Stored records
- - - - - - -

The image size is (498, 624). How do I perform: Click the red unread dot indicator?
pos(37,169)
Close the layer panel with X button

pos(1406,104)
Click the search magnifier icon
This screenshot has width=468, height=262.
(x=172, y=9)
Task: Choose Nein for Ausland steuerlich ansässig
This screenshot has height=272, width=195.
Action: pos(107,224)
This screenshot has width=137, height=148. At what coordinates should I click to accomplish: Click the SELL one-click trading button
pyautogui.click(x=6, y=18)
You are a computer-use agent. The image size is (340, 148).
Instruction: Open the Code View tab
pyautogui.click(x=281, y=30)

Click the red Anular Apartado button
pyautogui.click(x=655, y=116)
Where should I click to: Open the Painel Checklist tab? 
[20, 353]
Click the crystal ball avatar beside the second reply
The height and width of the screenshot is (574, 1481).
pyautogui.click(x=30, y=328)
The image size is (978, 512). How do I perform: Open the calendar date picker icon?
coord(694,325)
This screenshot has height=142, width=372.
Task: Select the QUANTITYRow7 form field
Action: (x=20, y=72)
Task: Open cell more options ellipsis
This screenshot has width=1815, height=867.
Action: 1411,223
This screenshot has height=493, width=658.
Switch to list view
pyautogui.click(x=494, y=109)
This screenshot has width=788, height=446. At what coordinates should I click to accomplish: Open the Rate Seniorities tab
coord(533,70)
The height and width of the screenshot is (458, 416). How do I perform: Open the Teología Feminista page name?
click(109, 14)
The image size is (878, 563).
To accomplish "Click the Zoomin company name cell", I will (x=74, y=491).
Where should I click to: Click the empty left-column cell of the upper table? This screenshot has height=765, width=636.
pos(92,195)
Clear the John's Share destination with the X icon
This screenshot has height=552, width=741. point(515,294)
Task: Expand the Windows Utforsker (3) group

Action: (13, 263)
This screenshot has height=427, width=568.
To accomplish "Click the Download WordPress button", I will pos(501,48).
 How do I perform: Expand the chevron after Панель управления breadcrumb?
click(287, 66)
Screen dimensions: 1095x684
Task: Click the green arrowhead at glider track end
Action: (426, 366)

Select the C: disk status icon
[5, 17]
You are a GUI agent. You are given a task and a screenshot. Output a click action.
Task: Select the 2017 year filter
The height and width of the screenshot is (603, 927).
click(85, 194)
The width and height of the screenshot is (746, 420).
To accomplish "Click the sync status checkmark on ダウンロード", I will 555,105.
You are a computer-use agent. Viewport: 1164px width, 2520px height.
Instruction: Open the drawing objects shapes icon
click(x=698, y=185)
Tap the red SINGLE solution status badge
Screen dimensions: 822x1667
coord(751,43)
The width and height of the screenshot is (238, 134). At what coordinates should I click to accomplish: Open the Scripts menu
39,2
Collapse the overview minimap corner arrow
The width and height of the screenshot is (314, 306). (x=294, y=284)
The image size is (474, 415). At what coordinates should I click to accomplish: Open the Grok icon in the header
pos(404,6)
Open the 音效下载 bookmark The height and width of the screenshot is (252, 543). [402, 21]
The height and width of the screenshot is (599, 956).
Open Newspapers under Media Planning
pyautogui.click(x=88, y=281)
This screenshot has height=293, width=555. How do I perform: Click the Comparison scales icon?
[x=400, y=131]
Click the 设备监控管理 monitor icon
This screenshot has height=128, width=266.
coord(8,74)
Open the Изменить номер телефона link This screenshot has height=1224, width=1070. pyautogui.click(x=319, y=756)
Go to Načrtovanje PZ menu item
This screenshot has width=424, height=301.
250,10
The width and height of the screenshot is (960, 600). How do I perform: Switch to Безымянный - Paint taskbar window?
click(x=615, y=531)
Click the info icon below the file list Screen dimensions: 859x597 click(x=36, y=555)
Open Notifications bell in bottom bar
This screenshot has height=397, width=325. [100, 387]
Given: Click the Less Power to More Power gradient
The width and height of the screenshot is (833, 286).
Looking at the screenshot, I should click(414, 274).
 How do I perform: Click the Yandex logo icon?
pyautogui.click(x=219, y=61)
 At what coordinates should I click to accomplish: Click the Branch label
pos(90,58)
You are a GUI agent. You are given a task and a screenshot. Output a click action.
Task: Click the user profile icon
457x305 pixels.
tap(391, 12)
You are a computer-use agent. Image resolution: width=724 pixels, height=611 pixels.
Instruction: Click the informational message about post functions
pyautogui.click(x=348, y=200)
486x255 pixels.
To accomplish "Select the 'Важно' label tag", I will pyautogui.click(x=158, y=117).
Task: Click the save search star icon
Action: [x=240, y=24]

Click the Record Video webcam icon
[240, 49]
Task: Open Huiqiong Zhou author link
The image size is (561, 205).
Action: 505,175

- - - - - - -

• _Problem to work on_: Count the lines in the records above that contain the word "agent", and give only the number.

• _Solved problem_: 5